When handling more than two classes, precision is calculated per class and then aggregated using one of the following average parameters:

  • None: Returns an array/dictionary of precision scores for each individual class.

  • macro: Calculates the unweighted arithmetic mean of the precision scores across all classes. It treats all classes equally, regardless of class frequency.

  • micro: Calculates globally by aggregating the total true positives and false positives across all classes: \(\frac{\sum TP}{\sum TP + \sum FP}\).

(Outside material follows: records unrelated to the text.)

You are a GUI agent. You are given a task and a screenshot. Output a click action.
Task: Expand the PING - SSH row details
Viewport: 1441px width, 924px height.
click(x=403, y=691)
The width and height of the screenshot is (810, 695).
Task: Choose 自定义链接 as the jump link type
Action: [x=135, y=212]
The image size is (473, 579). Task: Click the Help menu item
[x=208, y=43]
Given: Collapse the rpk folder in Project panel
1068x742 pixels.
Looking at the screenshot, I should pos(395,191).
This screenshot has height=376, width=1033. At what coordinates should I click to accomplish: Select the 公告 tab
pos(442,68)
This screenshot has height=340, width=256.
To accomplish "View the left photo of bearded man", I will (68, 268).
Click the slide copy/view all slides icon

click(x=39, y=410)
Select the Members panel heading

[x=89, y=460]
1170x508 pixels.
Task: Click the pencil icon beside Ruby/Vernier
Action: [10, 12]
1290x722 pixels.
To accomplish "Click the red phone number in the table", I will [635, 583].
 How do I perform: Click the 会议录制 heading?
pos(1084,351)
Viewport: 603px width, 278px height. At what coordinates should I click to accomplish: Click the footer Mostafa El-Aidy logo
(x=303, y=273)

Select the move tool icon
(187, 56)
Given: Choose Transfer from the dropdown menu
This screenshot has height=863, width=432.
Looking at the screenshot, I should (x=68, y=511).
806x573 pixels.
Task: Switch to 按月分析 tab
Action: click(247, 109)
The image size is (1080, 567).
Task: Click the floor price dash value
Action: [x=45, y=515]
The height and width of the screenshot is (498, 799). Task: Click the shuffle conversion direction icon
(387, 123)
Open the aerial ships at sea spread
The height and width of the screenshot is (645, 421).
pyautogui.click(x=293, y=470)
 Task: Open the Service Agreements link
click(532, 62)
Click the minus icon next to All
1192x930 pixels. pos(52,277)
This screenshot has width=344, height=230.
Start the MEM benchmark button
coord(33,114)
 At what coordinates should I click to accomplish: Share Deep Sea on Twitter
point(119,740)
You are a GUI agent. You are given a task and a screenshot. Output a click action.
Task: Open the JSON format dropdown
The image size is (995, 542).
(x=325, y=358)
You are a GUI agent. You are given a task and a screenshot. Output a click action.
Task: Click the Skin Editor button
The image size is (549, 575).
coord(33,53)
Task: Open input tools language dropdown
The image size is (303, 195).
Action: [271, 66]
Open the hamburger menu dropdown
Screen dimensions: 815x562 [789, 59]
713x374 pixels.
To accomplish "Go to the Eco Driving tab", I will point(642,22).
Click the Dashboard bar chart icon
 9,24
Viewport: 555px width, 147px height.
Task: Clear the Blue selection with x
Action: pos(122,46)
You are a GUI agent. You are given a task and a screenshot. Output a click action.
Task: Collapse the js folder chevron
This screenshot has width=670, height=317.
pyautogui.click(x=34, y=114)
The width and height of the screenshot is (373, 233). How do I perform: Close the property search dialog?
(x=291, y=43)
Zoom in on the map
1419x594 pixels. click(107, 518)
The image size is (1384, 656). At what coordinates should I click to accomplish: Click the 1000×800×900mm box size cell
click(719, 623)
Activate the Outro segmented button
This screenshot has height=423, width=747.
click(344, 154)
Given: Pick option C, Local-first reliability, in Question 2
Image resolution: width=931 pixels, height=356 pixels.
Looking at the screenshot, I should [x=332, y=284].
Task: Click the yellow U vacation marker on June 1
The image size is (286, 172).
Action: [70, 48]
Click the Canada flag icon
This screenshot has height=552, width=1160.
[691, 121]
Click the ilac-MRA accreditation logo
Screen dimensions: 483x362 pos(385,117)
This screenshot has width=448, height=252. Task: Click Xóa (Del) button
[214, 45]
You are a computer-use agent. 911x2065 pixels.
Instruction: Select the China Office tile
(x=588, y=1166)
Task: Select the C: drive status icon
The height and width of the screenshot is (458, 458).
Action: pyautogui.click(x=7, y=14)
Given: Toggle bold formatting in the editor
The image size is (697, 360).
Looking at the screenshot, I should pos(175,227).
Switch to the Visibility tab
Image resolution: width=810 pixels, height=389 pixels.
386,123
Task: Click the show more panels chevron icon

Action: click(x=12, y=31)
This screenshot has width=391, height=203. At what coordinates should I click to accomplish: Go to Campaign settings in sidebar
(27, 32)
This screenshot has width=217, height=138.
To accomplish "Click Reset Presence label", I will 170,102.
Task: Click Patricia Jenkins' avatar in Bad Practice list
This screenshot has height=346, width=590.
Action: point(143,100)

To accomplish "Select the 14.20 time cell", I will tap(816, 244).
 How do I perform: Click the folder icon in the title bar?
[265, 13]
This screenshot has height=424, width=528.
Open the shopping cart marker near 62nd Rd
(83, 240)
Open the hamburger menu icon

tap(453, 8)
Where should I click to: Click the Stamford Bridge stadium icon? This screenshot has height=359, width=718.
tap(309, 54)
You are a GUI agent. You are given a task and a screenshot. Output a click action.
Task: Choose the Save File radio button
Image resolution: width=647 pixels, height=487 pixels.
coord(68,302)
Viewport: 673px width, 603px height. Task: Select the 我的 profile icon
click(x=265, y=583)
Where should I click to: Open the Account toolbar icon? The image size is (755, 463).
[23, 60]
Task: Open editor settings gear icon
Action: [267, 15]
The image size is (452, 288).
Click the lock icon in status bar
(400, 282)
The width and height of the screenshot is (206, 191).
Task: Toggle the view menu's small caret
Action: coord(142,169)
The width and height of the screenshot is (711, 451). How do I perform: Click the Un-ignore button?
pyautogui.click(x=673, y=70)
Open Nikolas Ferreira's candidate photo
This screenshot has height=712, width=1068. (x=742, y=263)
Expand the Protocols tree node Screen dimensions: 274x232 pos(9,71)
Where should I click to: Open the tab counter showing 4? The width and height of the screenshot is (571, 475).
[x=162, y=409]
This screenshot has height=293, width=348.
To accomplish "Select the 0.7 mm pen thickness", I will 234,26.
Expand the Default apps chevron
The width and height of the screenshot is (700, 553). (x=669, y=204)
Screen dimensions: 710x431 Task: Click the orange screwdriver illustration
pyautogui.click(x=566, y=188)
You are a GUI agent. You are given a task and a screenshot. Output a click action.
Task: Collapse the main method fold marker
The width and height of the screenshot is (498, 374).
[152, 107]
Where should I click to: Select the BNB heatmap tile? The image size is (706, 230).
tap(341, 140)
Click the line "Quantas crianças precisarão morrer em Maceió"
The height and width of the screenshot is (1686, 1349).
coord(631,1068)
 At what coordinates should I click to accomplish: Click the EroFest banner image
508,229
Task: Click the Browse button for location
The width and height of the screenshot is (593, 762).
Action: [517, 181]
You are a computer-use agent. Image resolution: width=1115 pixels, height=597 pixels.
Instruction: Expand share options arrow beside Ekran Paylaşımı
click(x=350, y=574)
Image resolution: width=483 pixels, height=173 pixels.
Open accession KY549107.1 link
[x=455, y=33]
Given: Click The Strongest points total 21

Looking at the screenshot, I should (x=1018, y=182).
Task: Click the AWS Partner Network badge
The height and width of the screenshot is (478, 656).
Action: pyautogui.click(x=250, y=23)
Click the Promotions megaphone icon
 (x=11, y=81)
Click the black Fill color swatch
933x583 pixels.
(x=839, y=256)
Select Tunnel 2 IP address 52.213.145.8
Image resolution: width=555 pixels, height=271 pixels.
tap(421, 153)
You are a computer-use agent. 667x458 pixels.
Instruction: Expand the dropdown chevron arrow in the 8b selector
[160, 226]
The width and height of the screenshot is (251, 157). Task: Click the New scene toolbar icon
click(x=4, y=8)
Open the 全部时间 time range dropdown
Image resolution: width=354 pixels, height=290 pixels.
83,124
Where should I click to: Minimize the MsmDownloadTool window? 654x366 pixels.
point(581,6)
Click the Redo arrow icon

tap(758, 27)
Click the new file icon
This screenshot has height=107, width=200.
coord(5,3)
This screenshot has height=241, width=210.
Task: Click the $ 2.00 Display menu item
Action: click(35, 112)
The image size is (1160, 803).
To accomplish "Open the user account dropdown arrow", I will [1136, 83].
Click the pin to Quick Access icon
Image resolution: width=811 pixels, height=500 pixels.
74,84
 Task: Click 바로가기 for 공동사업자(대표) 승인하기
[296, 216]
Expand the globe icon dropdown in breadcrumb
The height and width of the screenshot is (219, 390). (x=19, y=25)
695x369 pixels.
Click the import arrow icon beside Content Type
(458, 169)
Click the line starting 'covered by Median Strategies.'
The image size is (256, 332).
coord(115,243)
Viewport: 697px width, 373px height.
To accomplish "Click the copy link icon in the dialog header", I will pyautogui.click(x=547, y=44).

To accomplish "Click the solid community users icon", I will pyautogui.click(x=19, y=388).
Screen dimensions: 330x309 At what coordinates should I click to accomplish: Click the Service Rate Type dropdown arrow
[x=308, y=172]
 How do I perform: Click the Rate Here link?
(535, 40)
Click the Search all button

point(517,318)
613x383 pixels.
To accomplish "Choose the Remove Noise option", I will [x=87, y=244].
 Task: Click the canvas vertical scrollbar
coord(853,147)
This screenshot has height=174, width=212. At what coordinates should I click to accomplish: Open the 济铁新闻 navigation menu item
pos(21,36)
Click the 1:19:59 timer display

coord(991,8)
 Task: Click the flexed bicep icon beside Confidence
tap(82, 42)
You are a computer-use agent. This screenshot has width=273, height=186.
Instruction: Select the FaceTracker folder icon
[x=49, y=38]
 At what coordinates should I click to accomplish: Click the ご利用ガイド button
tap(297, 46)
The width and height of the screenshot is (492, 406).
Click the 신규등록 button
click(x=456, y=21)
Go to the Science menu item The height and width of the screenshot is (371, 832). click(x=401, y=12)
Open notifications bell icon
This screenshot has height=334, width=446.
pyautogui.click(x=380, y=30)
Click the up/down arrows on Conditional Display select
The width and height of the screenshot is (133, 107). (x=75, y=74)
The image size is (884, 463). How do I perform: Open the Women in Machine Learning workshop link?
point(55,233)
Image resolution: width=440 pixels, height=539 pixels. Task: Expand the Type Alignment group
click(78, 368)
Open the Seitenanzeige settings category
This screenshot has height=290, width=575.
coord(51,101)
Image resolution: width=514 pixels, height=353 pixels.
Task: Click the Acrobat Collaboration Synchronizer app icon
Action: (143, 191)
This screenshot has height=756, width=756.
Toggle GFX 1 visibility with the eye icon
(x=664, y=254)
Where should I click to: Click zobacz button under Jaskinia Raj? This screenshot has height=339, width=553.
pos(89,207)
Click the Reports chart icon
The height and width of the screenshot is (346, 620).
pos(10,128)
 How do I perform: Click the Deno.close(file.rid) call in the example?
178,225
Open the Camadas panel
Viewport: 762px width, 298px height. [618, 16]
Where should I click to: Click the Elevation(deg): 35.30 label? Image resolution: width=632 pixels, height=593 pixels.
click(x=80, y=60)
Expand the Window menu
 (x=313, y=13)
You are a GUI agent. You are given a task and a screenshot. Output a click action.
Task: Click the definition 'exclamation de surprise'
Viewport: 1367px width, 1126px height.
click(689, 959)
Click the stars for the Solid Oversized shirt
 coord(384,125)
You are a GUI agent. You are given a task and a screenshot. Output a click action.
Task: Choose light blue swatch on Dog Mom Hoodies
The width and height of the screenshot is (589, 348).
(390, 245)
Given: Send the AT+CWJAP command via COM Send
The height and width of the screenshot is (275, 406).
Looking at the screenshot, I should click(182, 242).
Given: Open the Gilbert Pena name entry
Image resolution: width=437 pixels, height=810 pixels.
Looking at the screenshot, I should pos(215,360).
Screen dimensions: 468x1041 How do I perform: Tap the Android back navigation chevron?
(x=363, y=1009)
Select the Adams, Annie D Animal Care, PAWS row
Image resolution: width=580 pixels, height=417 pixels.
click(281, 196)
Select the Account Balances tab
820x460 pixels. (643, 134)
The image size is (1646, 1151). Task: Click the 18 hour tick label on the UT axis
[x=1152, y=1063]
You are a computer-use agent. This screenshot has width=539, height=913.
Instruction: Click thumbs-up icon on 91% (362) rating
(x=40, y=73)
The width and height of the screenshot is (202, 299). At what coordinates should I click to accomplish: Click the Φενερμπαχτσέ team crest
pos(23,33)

  • weighted: Calculates precision for each class and finds their average weighted by support (the number of true instances for each class). This accounts for class imbalance.


Properties


Example Usage

from permetrics.classification import ClassificationMetric

# ==============================================================================
# SCENARIO 1: Binary Classification
# The default 'binary' mode requires a specific positive class (pos_label)
# ==============================================================================
print("--- 1. BINARY CLASSIFICATION EXAMPLES ---")

y_true_bin = [0, 1, 0, 0, 1, 0]
y_pred_bin = [0, 1, 0, 0, 0, 1]
cm_bin = ClassificationMetric(y_true_bin, y_pred_bin)

# 1. Default configuration: average="binary", pos_label=1
ps_bin_default = cm_bin.PS()
print(f"Default (average='binary', pos_label=1): {ps_bin_default}")

# 2. Change pos_label to 0 (treats 0 as the positive class)
ps_bin_pos0 = cm_bin.PS(average="binary", pos_label=0)
print(f"Binary with pos_label=0                : {ps_bin_pos0}")

# 3. When average=None, it returns independent scores for each class found
ps_bin_none = cm_bin.PS(average=None)
print(f"Binary with average=None               : {ps_bin_none}")

# ==============================================================================
# SCENARIO 2: Multiclass Classification with Integer Labels
# ==============================================================================
print("\n--- 2. MULTICLASS (INTEGER LABELS) EXAMPLES ---")

y_true_multi_int = [0, 1, 2, 0, 1, 2, 0, 2]
y_pred_multi_int = [0, 2, 1, 0, 1, 1, 0, 2]
cm_multi_int = ClassificationMetric(y_true_multi_int, y_pred_multi_int)

print(f"average=None       : {cm_multi_int.PS(average=None)}")
print(f"average='macro'    : {cm_multi_int.PS(average='macro')}")
print(f"average='micro'    : {cm_multi_int.PS(average='micro')}")
print(f"average='weighted' : {cm_multi_int.PS(average='weighted')}")

# Using the `labels` parameter to filter specific classes
print(f"Filter classes [1, 2] (average=None)    : {cm_multi_int.PS(labels=[1, 2], average=None)}")
print(f"Filter classes [1, 2] (average='macro')   : {cm_multi_int.PS(labels=[1, 2], average='macro')}")
print(f"Filter classes [1, 2] (average='micro')   : {cm_multi_int.PS(labels=[1, 2], average='micro')}")
print(f"Filter classes [1, 2] (average='weighted'): {cm_multi_int.PS(labels=[1, 2], average='weighted')}")

# ==============================================================================
# SCENARIO 3: Multiclass Classification with Categorical/String Labels
# ==============================================================================
print("\n--- 3. MULTICLASS (CATEGORICAL/STRING LABELS) EXAMPLES ---")

y_true_str = ["cat", "ant", "cat", "cat", "ant", "bird", "bird", "bird"]
y_pred_str = ["ant", "ant", "cat", "cat", "ant", "cat", "bird", "ant"]
cm_str = ClassificationMetric(y_true_str, y_pred_str)

print(f"average=None (Class dict) : {cm_str.PS(average=None)}")
print(f"average='macro'           : {cm_str.PS(average='macro')}")
print(f"average='micro'           : {cm_str.PS(average='micro')}")
print(f"average='weighted'        : {cm_str.PS(average='weighted')}")

# Filter string labels: Focus calculation entirely on 'cat' and 'bird'
print(f"Filter 'cat' & 'bird' (average=None)    : {cm_str.PS(labels=['cat', 'bird'], average=None)}")
print(f"Filter 'cat' & 'bird' (average='macro')   : {cm_str.PS(labels=['cat', 'bird'], average='macro')}")
print(f"Filter 'cat' & 'bird' (average='micro')   : {cm_str.PS(labels=['cat', 'bird'], average='micro')}")
print(f"Filter 'cat' & 'bird' (average='weighted'): {cm_str.PS(labels=['cat', 'bird'], average='weighted')}")